Les obligations d’entreprises émergentes seront incontournables

Les obligations d’entreprises des marchés émergents ont souvent été considérées comme le parent pauvre (plus petit et moins liquide) de la dette souveraine émergente, et jugées pas suffisamment attrayantes pour dépasser le statut d’opportunité d’investissement tactique.

C’est pourquoi de nombreux acteurs sont étonnés de constater que ce segment se soit hissé au rang de véritable classe d’actifs obligataire à l’échelle mondiale, au point de supplanter, en termes de volume en circulation, les obligations d’entreprises «high yield» américaines et la dette d’entreprises investment grade européenne.

La conséquence de cette croissance se matérialise par un transfert structurel des opérations de prêt inscrites au bilan des banques vers le secteur de la gestion d’actifs. Cette évolution implique que le crédit émergent devrait exercer une plus grande influence sur les indices de crédit mondiaux.

Il en ressort que le segment devrait jouer un rôle encore plus important au sein de l’univers de crédit global. Alors que plus de 60% du secteur des obligations d’entreprises émergentes est noté «investment grade», les rendements sont nettement supérieurs à ceux de leurs homologues européens et américains.
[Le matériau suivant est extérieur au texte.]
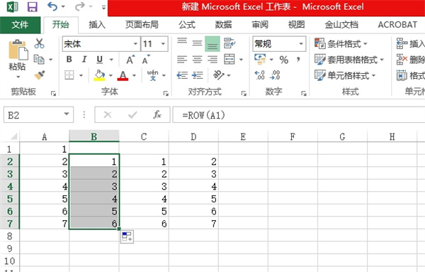425x272 pixels.
Task: Click the 条件格式 button
Action: [x=341, y=43]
Sous-pondération persistante

Malgré ces éléments, et peut-être à cause d’un biais historique chez les investisseurs, ces derniers restent hésitants face au crédit émergent, comme le montre la sous-pondération persistante de cette classe d’actifs. Selon nous, le développement du segment des obligations d’entreprises émergentes constitue une opportunité de long terme, tant sur une base autonome que dans le cadre d’une approche crédit globale.
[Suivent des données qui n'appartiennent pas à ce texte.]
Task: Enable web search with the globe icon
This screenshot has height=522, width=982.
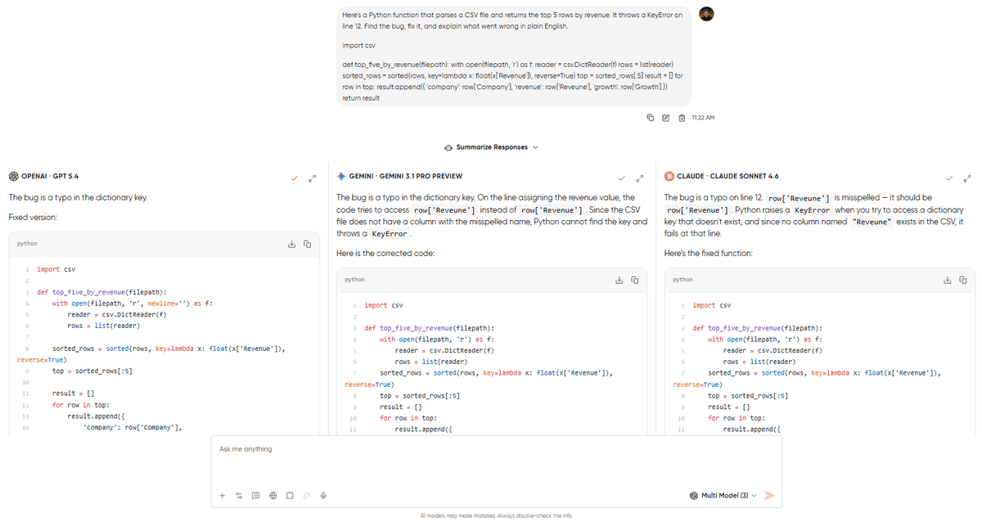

Les marchés obligataires sont confrontés à des défis clairement identifiés, notamment au sein des marchés développés, tout au long du prochain cycle. Nous pensons qu’une approche de gestion active du crédit émergent offre une alternative attrayante. En effet, malgré le degré de maturité de cette classe d’actifs, de nombreux crédits ne font pas l’objet d’une recherche suffisante et sont peu détenus par les grands investisseurs. Il en résulte des écarts de valorisation et des opportunités par rapport aux marchés développés. La part de la finance d’entreprise dans les marchés émergents, via le marché obligataire, a presque doublé depuis la crise financière mondiale, les banques cherchant à se désendetter et à réduire leurs portefeuilles de prêts.
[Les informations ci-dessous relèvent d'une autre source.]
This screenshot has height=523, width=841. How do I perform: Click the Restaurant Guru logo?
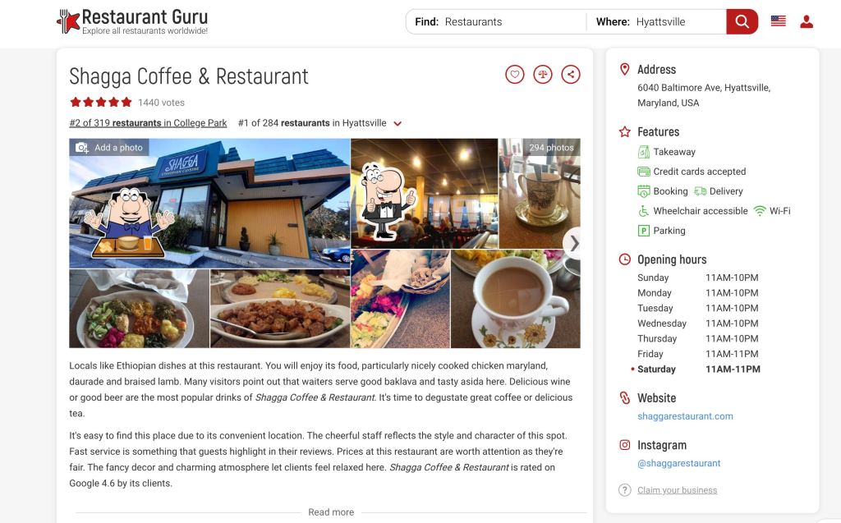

Toute la question est dès lors de savoir quel sera le comportement de la classe d’actifs en cas de normalisation des marchés obligataires dans les pays développés. La réponse n’est pas évidente, car elle dépend des facteurs à l’origine de la remontée des taux et de la valorisation initiale des émetteurs émergents au moment où la hausse des taux est enclenchée. Historiquement, une hausse des taux américains n’a pas systématiquement eu un impact négatif sur les entreprises émergentes, à condition d’être accompagnée d’une croissance américaine robuste, comme cela semble être le cas actuellement. Dans la pratique, un contexte de croissance plus dynamique se traduit généralement par un resserrement des spreads sur le segment high yield. Néanmoins, nous demeurons tactiquement plus prudents qu’en début d’année, mais chercherons à accroître notre risque quand la pérennité des perspectives de croissance et les signes de succès ou d’échec politique deviendront plus clairs au sein des marchés développés. Nous restons globalement positifs, aussi bien sur la croissance des marchés émergents que sur la progression graduelle des réformes.

En toile de fond, les marchés émergents ont accompli des progrès considérables dans un environnement macroéconomique difficile. Les obligations d’entreprises émergentes, aussi bien «investment grade» que «high yield», offrent actuellement aux investisseurs des rendements du risque de crédit supérieurs à ceux des marchés développés, qui demeurent très faibles. Les entreprises des marchés émergents bénéficient de fondamentaux de crédit globalement robustes, de facteurs techniques solides et d’un contexte économique en amélioration. En outre, les obligations d’entreprises libellées en devise forte sont dominantes au sein du segment, exonérant les investisseurs du risque directement lié aux devises émergentes.

Les arguments en faveur des obligations d’entreprises émergentes se sont renforcés de manière spectaculaire durant les quatre années passées, malgré un environnement macroéconomique compliqué. Nous considérons que cette classe d’actifs sera incontournable dans les cinq années à venir.